Led by senior history major David O’Donoghue, the project is the result of collaboration between students in the Honors Program, the History Club and a Public History course taught by Dr. Karen Fisher Younger, chair of the Department of Humanities.

Throughout the semester, history students will research the history of the cemetery site and delve into the genealogy and lives of families buried there.

Then, the Honors Program will host a cemetery preservation workshop March 18, the University’s Day of Service. The hands-on workshop will teach students about upkeep of grounds and preserving and documenting tombstones at the cemetery.

Younger said the project is just one example of the University working to tie students’ learning into contributions to the local community.

“History is alive all around us. I hope students will come away with a feeling of great satisfaction knowing that they served the surrounding community by caring for the final resting place of over two dozen men, women and children,” said Younger.

Members of the community with information about individuals or families buried at the site and/or old photographs of the cemetery that could aid students in their research are encouraged to contact O’Donoghue at odo1639@student.waynesburg.edu.

The University owns and maintains the cemetery; it was acquired in the same purchase as the land that now holds the baseball fields and tennis courts.
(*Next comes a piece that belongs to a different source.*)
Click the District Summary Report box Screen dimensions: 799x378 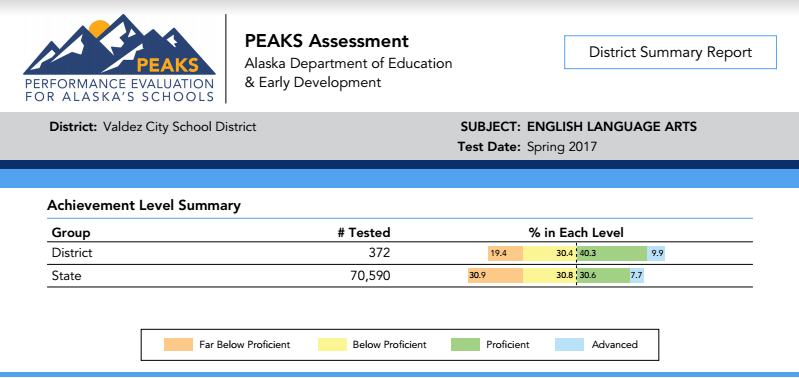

Founded in 1849 by the Cumberland Presbyterian Church, Waynesburg University is located on a traditional campus in the hills of southwestern Pennsylvania, with three additional sites located in the Pittsburgh region. The University is a member of the Council for Christian Colleges and Universities (CCCU) and is one of only 21 Bonner Scholar schools in the country, offering local, regional and international opportunities to touch the lives of others through service.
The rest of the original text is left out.